Abstract: Despite recent advancements in Natural Language Processing, computers today cannot understand text in the ways that humans can. My research aims at creating computational methods that not only read but also understand text. To accomplish this, I develop machine-learning methods that incorporate linguistic cues as well as the context in which they appear to understand language. In this talk, I will discuss two specific applications of language understanding that focus on comprehension of narratives: (i) Choosing correct endings to stories, and (ii) Automatically generating narratives. 

Automatic narrative comprehension is a fundamental challenge in Natural Language Understanding, and can enable computers to understand social norms, human behavior and commonsense by processing large corpora of such texts. In the first part of the talk, I present a model that attempts to understand a story on three semantic axes: (i) its sequence of events, (ii) its emotional trajectory, and (iii) its plot consistency. We judge the model’s understanding by inquiring if, like humans, it can develop an expectation of what will happen next in a story and predict the correct ending from possible alternatives.

In the next part of the talk I will discuss the problem of interactive story generation. Interactive story-telling can find applications in real-world domains like entertainment and education. In this ongoing work we propose a deep learning model for generating a story sentence-by-sentence while the user provides ‘cue words’ that she wants to see in the next sentence. Our structured model learns to assimilate the previous sentence as well as the cue words for generating the next sentence. We evaluate the model by judging its capability to output coherent stories what satisfy user needs.

Apart from narrative understanding, I will also briefly discuss my ongoing and future work on applications of language understanding in domains like education, digital humanities and mental health care.

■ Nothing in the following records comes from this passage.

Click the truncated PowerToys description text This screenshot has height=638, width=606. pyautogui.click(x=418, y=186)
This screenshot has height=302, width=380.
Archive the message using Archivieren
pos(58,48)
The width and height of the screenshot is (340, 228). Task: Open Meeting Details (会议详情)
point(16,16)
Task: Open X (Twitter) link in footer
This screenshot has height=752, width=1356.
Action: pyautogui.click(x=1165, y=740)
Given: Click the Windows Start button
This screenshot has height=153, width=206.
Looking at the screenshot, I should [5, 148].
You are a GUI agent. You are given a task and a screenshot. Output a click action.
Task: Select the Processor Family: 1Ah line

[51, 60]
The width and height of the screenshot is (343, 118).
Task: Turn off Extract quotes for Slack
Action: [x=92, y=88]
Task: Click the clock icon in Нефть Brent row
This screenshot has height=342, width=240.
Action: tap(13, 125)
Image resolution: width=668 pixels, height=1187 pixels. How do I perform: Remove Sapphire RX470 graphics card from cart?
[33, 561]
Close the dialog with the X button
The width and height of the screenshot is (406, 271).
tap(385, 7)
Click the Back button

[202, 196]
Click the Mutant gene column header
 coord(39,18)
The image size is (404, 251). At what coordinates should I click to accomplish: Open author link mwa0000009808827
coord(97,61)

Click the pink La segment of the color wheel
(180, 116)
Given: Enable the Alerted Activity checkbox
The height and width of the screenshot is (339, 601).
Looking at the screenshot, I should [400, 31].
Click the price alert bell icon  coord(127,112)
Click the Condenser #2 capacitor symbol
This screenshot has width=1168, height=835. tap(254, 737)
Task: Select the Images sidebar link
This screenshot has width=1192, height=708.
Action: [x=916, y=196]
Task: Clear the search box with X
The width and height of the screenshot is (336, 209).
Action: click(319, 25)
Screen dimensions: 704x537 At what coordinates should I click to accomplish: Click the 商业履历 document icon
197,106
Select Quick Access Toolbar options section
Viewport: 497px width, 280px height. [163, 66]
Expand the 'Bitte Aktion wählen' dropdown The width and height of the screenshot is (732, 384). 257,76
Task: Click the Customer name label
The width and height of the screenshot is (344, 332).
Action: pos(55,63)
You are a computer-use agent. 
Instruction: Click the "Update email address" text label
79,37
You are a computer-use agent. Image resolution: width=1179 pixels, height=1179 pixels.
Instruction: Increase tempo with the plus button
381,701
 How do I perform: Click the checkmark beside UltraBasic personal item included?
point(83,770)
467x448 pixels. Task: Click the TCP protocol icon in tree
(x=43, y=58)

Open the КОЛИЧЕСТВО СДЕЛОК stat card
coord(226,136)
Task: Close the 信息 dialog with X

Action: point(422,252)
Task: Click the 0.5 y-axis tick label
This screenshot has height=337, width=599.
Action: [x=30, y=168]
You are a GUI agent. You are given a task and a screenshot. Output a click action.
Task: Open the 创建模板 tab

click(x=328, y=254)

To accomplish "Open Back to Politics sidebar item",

Bio: Snigdha Chaturvedi is an Assistant Professor in the Department of Computer Science and Engineering at the University of California, Santa Cruz. She specializes in the field of Natural Language Processing with an emphasis on developing methods for natural language understanding. Her research has been recognized with the IBM Ph.D. Fellowship (twice), a best paper award at NAACL, and first prize at ACM student research competition held at Grace Hopper Conference. Previously, she was a postdoctoral fellow at University of Illinois, Urbana Champaign, and University of Pennsylvania working with Professor Dan Roth. She earned her Ph.D. in Computer Science at University of Maryland, College Park in 2016 (advisor: Dr. Hal Daume III) and Bachelors of Technology from Indian Institute of Technology, Kanpur in 2009. She was also a Blue Scholar at IBM Research, India from 2009 to 2011.